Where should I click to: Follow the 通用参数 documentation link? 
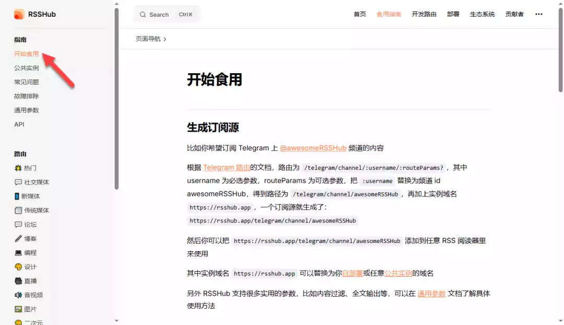[x=431, y=293]
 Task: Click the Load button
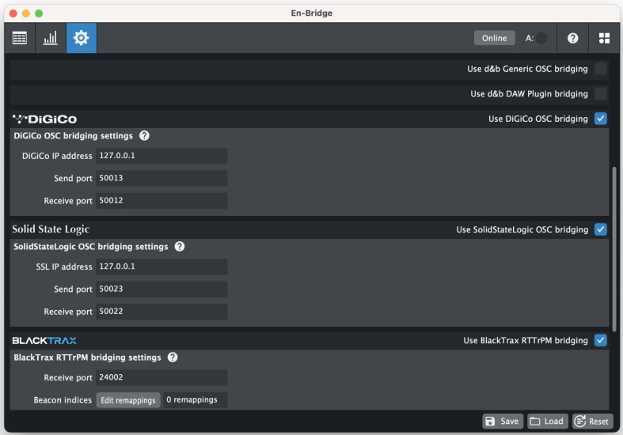pyautogui.click(x=547, y=421)

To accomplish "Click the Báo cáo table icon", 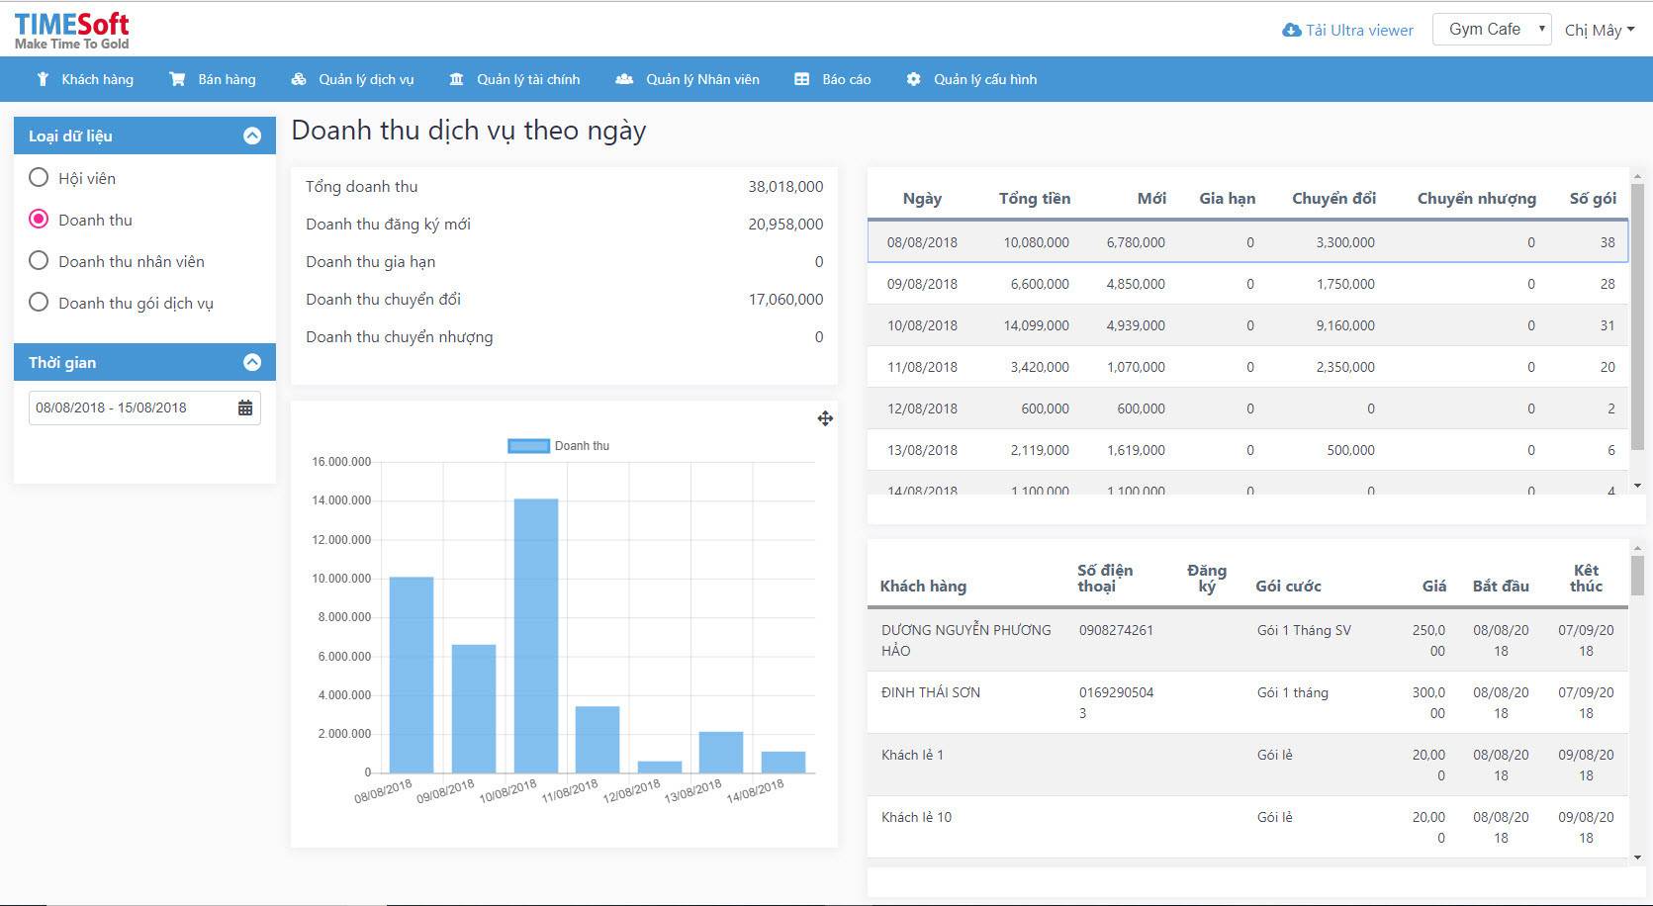I will click(x=802, y=79).
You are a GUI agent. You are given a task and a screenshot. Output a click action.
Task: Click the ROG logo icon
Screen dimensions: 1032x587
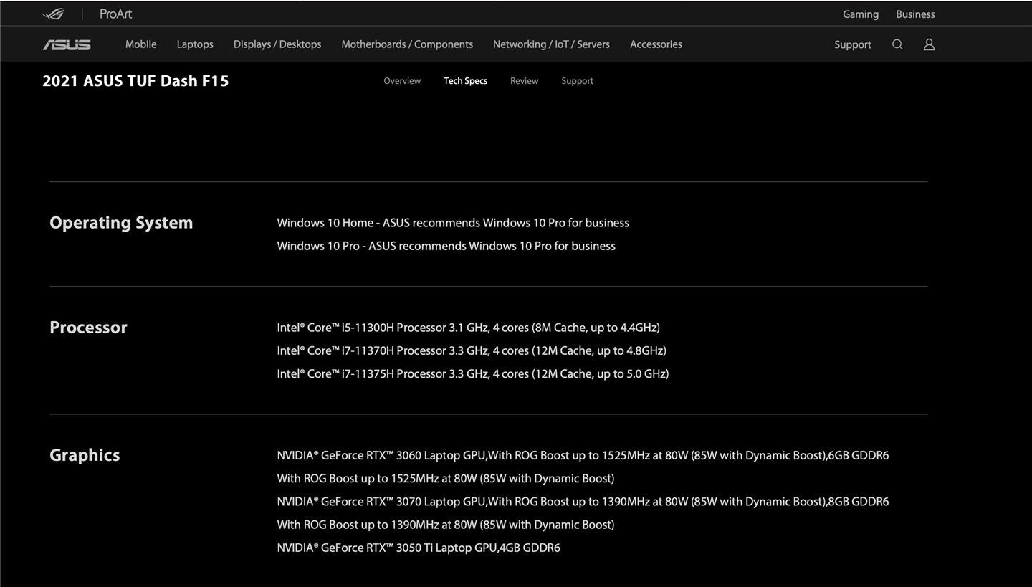click(x=53, y=14)
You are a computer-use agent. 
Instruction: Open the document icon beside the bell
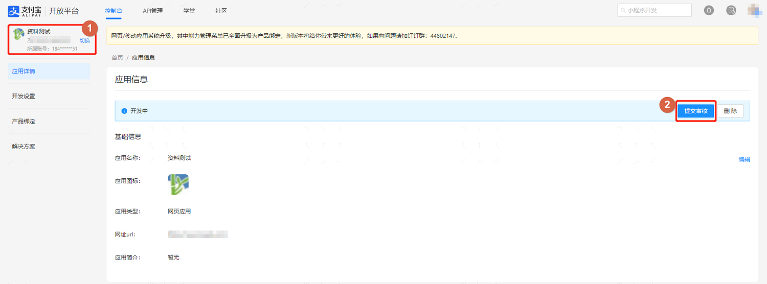click(x=731, y=11)
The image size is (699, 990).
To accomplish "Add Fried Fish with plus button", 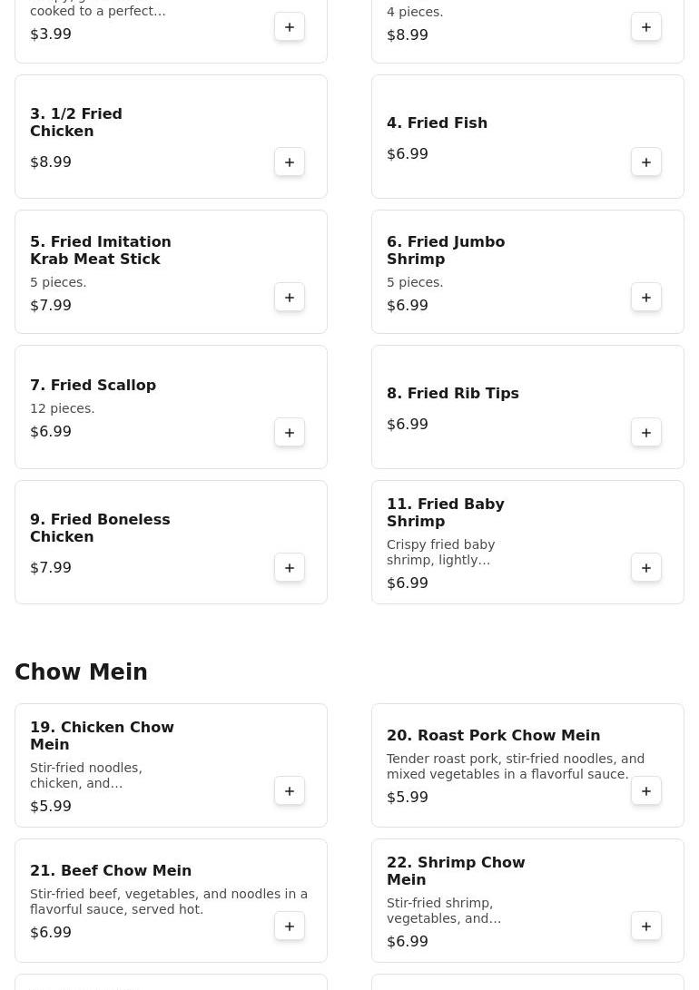I will pyautogui.click(x=646, y=162).
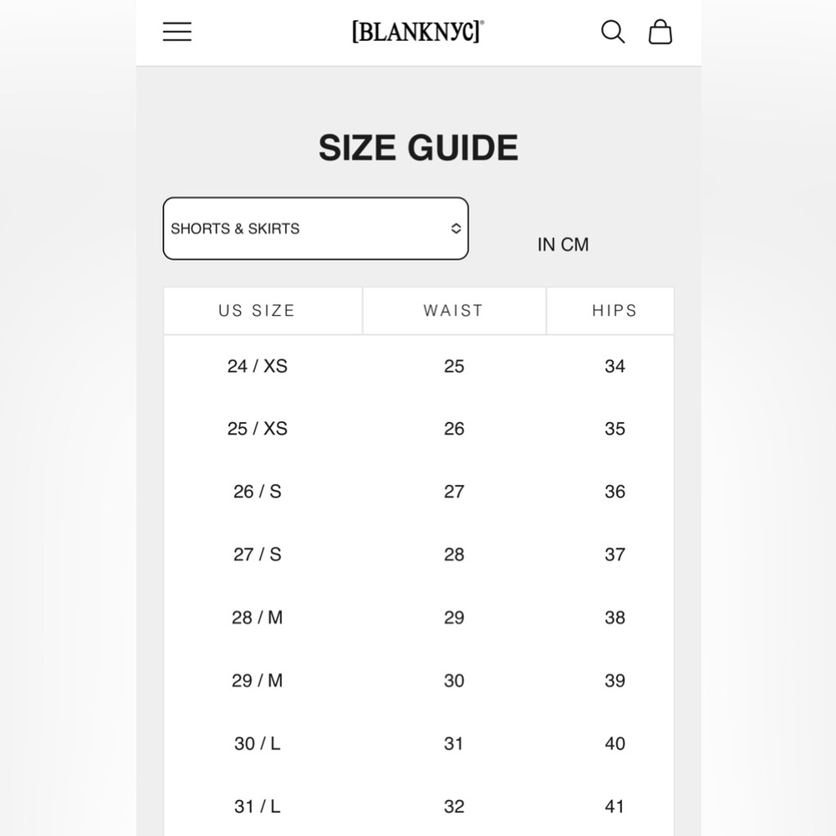Click the 27 / S size row
The width and height of the screenshot is (836, 836).
coord(419,554)
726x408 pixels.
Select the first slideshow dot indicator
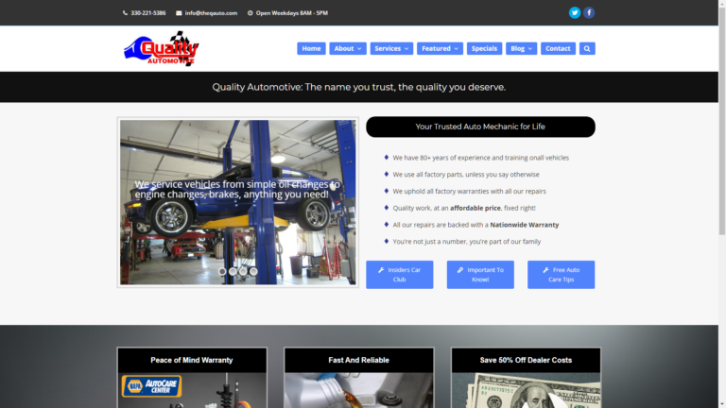pos(222,271)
^^^^^^^^
• [Exercise objective] Show every line from the entries that includes the word "agent".

• [Task result]
You are a GUI agent. You are given a task and a screenshot. Output a click action.
You are a computer-use agent. 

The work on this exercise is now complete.